Continuing a relatively recent ICPEAC tradition that was started in 2013, a set of four tutorial lectures will take place on July 25 at the University of Ottawa, which is a 10 min walk from the conference venue (exact location to be determined). The lectures will provide pedagogical accounts of the most recent advances in the field of photonic, electronic and atomic collisions. While targeting students and young postdocs, all registered ICPEAC delegates are welcome to attend the tutorials free of extra charge.
New frontiers in attosecond science
Paul B. Corkum (University of Ottawa and National Research Council of Canada)

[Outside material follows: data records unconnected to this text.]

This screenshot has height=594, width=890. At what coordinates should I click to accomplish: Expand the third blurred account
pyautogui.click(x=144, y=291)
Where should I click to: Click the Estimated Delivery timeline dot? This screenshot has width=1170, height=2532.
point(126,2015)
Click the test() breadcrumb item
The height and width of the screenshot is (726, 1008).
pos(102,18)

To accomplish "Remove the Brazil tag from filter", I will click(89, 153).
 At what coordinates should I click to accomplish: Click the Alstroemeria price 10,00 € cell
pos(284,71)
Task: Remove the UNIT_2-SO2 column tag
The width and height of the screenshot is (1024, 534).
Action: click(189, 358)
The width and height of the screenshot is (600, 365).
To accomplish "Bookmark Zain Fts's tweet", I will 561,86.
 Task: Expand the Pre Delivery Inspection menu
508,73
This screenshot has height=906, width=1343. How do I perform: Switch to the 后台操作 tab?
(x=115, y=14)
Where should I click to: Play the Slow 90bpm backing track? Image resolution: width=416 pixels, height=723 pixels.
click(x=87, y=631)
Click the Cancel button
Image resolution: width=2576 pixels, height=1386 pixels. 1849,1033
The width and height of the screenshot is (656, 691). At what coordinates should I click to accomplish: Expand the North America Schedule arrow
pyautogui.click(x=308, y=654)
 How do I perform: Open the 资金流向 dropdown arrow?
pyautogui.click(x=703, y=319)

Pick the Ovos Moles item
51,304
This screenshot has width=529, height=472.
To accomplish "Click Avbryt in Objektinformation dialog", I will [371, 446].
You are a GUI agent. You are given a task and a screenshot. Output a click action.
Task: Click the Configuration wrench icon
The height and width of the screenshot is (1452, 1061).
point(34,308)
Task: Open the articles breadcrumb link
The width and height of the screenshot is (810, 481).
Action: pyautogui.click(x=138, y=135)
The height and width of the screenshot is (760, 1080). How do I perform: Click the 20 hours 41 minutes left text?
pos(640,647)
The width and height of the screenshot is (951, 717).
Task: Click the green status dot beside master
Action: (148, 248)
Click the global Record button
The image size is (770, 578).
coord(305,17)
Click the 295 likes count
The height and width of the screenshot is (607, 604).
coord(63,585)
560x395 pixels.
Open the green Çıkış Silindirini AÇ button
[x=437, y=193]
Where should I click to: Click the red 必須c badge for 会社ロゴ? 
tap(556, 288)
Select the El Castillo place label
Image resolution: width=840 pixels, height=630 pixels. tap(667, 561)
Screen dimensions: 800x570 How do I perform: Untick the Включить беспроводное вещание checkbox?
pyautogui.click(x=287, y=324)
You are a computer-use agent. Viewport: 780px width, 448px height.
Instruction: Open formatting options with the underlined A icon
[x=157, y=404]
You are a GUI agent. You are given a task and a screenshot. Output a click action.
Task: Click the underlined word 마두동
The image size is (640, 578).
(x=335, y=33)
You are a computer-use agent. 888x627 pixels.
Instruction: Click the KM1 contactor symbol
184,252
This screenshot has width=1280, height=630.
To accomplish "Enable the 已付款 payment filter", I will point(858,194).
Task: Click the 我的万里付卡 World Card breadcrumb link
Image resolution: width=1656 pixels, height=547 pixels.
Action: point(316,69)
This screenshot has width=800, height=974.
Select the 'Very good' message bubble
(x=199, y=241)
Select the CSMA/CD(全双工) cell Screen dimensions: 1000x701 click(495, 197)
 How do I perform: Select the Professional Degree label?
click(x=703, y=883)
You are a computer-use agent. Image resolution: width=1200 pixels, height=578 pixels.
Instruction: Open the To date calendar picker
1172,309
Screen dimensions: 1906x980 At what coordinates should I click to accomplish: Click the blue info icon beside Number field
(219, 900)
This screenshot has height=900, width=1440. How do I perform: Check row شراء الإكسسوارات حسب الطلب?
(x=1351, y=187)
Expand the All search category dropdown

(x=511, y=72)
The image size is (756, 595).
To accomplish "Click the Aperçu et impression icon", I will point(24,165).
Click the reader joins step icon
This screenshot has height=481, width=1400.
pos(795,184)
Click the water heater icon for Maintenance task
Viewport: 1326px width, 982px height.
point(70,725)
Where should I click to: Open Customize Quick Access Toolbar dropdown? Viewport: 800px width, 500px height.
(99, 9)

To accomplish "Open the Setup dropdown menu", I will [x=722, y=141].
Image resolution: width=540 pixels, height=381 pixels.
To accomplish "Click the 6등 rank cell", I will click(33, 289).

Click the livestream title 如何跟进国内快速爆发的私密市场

Paul Corkum graduated from Lehigh University, USA, in 1972 with a Ph. D. in theoretical physics. In 1973 he joined the staff of the National Research Council of Canada where he built one of the world’s most famous groups working on the interaction of very short light pulses with matter. Corkum is a Full Professor of Physics, a Distinguished Research Chair at the University of Ottawa and directs the Joint NRC/University of Ottawa Attosecond Science Laboratory. He is a member of the Royal Societies of London and of Canada and also a foreign member of the US National Academy of Science, the Austrian Academy of Science, and the Russian Academy of Sciences. Among his many honours and recognitions, he has received the 2017 Royal Medal, for his major contributions to laser physics and the development of the field of attosecond science, as well as the National Research Council of Canada’s Schneider Medal, their highest distinction bestowed upon employees. In 2018, Corkum was awarded both the SPIE Gold Medal, and the Isaac Newton Medal and Prize from the UK Institute of Physics, and is a recipient of the 2019 Willis E. Lamb Award for Laser Science and Quantum Optics. In 2023, the Wolf Foundation selected Corkum as a 2022 Wolf Prize Laureate in Physics. Most recently in 2023, Corkum was awarded the Frontiers of Knowledge Award in Basic Sciences by the Spanish BBVA foundation and the Consejo Superior de Investigaciones Científicas.
Ion-matter collisions: new challenges
Emily Lamour (Sorbonne Université)
Emily Lamour is teacher-researcher at Sorbonne University and led the team “Clusters and Surfaces under Intense Excitation” at The Institute of NanoSciences of Paris (INSP). Since 2022, she is Deputy Director of the Physics department of the Faculty of Science and Engineering at Sorbonne University. She began her career at the CIMAP laboratory where she received her Ph.D. in physics from the University of Caen (France) in 1997. There, she worked on several experiments carried out at GANIL to explore the dynamics of the ion-solid interaction at high energy. Then, she joined the Atomic Physics group of GSI (Darmstadt, Germany) to work on the ion trap facility SHIPTRAP and to participate in mass measurements of radioactive ions at ISOLTRAP at CERN (Geneva, Switzerland). In 2000, she became lecturer and joined the Solid State Physics Group at the Pierre and Marie Curie University. Ten years later, she obtain a professor position at Sorbonne University. She studies the ion-matter interaction dynamics with matter ranging from ions to solids including surfaces and clusters.
Amplitude and phase: from cross sections to delays in photoionization
Eva Lindroth (Stockholm University)
Eva Lindroth got a PhD with a focus on relativistic many-body calculations from University of Gothenburg 1987, and went afterwards for a post. doc. in Oxford to work on parity non-conservation. Since the mid nineties she is working in Stockholm and is using many-body tools to study the dynamics initiated by electrons or photons when they collide with atoms. Today her main interest is in attosecond physics and the new possibilities it offers to study phase variations of the ionized electron wave-packet, and in particular the role of autoionizing resonances.
Electron molecule collision calculations: a primer
Jonathan Tennyson (University College London)
Jonathan Tennyson is Massey Professor of Physics at University College London and a Fellow of the Royal Society. His research involves using quantum mechanics to study molecular problems of importance in areas such as plasma, atmospheric or astro- physics. After studying Natural Sciences at Cambridge, he did a PhD in Theoretical Chemistry at the University of Sussex. He was post-doc at the University of Nijmegen in the Netherlands. He then moved to Daresbury Laboratory in the UK where he started doing electron-molecule collision calculations before moving to an academic position at UCL. He has been involved in the development of successive versions of the UK molecular R-matrix codes which provide a computational framework for performing electron collision calculations. In 2004 he co-founded Quantemol Ltd. which sells an expert system to run electron collision calculations, plasma modelling software and does consultancy. He is also co-founder and Chair of Blue Skies Space Ltd. whose aim is to provide space science data directly to the global scientific community. His current main research activity is running the European Research Council funded ExoMol project (www.exomol.com) which provides molecular line lists and other spectroscopic data for studies of exoplanet and other hot atmospheres.